Views during movement (e.g., patient smiling) are useful for evaluating details more evident when emphasized by muscular action. These details are important for the overall preoperative evaluation. Pictures then can become an integral part of the patient’s clinical record [7], just as an x-ray, and can be modified only in terms of cutting off insignificant details or enlarging picture size, with all other parameters remaining unchanged. Pictures also can be used for operation planning and during the operation as a visual reference.

“Morphing” is a computer-based process that uses a digital picture of the patient and a sophisticated software program to create a new, refined image. The surgeon highlights the area to be changed and makes slight adjustments until the desired effect is shown. This system conveys a clear idea of what can be achieved and shortens the patient’s decision time as it helps the patient to understand what can be expected from the surgery.

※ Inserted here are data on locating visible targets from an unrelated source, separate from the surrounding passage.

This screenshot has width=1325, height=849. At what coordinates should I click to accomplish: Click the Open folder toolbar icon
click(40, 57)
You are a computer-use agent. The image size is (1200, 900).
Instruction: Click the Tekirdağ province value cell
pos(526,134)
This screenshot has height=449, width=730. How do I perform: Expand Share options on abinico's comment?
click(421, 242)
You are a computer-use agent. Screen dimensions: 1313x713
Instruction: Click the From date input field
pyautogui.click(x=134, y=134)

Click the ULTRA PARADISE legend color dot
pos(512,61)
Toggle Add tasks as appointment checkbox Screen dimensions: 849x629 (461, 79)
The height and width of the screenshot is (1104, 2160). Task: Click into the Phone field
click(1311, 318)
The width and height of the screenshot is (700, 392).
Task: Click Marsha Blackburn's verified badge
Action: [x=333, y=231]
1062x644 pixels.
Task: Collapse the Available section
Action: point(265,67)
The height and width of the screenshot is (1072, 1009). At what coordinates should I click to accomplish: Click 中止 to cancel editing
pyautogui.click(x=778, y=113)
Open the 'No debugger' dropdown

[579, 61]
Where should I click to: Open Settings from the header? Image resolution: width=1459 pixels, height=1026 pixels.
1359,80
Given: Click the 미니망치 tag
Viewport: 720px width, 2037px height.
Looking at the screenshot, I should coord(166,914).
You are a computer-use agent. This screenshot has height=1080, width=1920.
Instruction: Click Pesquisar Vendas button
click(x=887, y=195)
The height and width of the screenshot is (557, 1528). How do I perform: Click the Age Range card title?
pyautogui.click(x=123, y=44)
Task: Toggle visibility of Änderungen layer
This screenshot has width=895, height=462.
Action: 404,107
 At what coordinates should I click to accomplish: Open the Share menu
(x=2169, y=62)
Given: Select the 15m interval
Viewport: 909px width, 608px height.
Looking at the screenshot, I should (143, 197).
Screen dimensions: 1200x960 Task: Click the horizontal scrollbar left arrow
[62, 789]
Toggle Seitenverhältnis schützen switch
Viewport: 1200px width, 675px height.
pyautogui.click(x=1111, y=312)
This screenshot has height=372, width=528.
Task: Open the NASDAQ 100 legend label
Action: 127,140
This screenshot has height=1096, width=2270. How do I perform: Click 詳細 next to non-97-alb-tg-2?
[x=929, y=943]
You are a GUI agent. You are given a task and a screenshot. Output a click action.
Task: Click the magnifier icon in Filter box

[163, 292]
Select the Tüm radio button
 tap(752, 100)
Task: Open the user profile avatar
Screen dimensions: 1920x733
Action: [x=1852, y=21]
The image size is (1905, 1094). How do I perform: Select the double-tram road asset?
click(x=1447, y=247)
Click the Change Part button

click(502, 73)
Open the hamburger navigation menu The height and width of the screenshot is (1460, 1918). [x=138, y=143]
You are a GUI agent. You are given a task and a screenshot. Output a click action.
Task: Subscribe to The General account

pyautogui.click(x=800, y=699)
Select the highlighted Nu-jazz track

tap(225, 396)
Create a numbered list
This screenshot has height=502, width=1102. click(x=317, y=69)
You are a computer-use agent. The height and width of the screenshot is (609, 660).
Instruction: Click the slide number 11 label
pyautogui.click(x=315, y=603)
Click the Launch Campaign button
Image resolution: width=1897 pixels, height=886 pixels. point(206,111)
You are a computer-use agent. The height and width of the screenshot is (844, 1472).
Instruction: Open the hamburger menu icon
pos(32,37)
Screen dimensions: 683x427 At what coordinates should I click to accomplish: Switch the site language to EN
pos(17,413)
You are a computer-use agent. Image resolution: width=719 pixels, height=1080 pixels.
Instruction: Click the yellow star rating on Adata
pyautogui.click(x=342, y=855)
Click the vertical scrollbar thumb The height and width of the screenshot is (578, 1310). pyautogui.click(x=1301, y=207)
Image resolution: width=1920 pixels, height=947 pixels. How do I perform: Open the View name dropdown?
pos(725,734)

Nevertheless, the use of photo editing to show the patient the planned operative outcome is a procedure that must be executed only by very competent operators. It should be borne in mind that an image manipulated to such an extent as to simulate a virtual postoperative outcome can be interpreted by the patient as an implied promise of a result. Unfortunately, the software can never be exact because tissue changes are not incorporated into the image. Moreover, morphing could even be misleading for the patient during evaluation of the preoperative clinical status and planning of the operation if attention is drawn only to certain features. Accurate explanations should be given with regard to tissue changes and scarring, and a disclaimer should signed by the patient. In this way, the described misunderstandings can be avoided. Morphing is undeniably a precious tool for communication between surgeon and patient.

Conclusions

The central role of photography in the clinical and educational areas of plastic surgery implies adoption of an acceptable level of standardization. The less an image is manipulated, the more reliable it is. Implementation of the simple general and specific criteria proposed allows reasonable standardization of image capturing on behalf of personnel with no particular proficiency in photography.